Suppression of influenza A virus replication in human lung epithelial cells by noncytotoxic concentrations bafilomycin A1

Subcellular trafficking within host cells plays a critical role in viral life cycles, including influenza A virus (IAV). Thus targeting relevant subcellular compartments holds promise for effective intervention to control the impact of influenza infection. Bafilomycin A(1) (Baf-A(1)), when used at relative high concentrations (>= 10 nM), inhibits vacuolar ATPase (V-ATPase) and reduces endosome acidification and lysosome number, thus inhibiting IAV replication but promoting host cell cytotoxicity. We tested the hypothesis that much lower doses of Baf-A(1) also have anti-IAV activity, but without toxic effects. Thus we assessed the antiviral activity of Baf-A(1) at different concentrations (0.1-100 nM) in human alveolar epithelial cells (A549) infected with IAV strain A/PR/8/34 virus (H1N1).
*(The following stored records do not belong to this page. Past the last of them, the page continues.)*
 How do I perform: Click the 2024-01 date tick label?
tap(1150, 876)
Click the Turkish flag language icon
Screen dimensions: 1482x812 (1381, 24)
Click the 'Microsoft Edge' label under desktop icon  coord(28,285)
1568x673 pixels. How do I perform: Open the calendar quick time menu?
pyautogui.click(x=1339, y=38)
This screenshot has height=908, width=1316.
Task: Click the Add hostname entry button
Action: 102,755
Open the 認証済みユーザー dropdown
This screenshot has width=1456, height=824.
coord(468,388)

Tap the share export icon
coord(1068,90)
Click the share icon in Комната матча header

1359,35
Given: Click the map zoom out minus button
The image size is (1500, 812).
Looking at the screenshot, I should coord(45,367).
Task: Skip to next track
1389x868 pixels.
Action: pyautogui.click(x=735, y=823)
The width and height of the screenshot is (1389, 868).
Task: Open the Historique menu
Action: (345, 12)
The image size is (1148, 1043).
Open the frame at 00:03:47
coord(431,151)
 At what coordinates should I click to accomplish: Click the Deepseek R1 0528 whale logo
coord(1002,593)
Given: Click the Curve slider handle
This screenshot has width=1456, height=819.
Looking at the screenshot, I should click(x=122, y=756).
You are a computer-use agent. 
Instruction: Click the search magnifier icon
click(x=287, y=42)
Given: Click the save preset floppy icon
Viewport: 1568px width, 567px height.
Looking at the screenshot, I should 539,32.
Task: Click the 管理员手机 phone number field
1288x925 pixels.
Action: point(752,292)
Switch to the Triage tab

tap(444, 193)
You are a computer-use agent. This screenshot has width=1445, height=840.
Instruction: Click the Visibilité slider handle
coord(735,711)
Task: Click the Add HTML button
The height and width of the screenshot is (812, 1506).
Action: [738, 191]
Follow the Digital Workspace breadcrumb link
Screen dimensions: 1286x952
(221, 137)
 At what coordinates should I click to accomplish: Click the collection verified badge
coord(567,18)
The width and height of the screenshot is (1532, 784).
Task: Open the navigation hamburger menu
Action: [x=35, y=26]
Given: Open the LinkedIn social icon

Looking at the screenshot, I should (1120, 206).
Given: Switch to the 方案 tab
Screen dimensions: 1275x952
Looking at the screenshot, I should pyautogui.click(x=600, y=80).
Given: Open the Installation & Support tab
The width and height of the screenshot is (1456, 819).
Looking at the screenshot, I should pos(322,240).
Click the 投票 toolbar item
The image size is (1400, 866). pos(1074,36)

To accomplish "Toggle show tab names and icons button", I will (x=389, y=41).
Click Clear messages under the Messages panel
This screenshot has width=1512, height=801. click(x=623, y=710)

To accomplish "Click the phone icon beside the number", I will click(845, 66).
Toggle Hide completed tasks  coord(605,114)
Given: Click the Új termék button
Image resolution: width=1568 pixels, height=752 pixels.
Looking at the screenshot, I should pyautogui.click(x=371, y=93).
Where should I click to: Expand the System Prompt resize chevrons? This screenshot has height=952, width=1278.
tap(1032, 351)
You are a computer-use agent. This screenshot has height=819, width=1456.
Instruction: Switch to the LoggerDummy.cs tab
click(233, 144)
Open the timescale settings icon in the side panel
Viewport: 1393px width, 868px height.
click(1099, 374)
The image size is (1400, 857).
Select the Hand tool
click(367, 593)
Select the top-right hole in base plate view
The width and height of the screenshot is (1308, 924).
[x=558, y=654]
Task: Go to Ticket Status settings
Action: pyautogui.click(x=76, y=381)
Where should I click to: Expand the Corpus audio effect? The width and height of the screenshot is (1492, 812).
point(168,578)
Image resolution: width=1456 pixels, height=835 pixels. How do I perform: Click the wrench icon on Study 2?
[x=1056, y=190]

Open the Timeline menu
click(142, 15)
Infected and mock-infected cells pre- and cotreated with Baf-A(1) were harvested 0-24 h postinfection and analyzed by immunoblotting, immunofluorescence, and confocal and electron microscopy. We found that Baf-A1 had disparate concentration-dependent effects on subcellular organelles and suppressed affected IAV replication. At concentrations >= 10 nM Baf-A(1) inhibited acid lysosome formation, which resulted in greatly reduced IAV replication and release. Notably, at a very low concentration of 0.1 nM that is insufficient to reduce lysosome number, Baf-A(1) retained the capacity to significantly impair IAV nuclear accumulation as well as IAV replication and release. In contrast to the effects of high concentrations of Baf-A(1), very low concentrations did not exhibit cytotoxic effects or induce apoptotic cell death, based on morphological and FACS analyses. In conclusion, our results reveal that low-concentration Baf-A(1) is an effective inhibitor of IAV replication, without impacting host cell viability.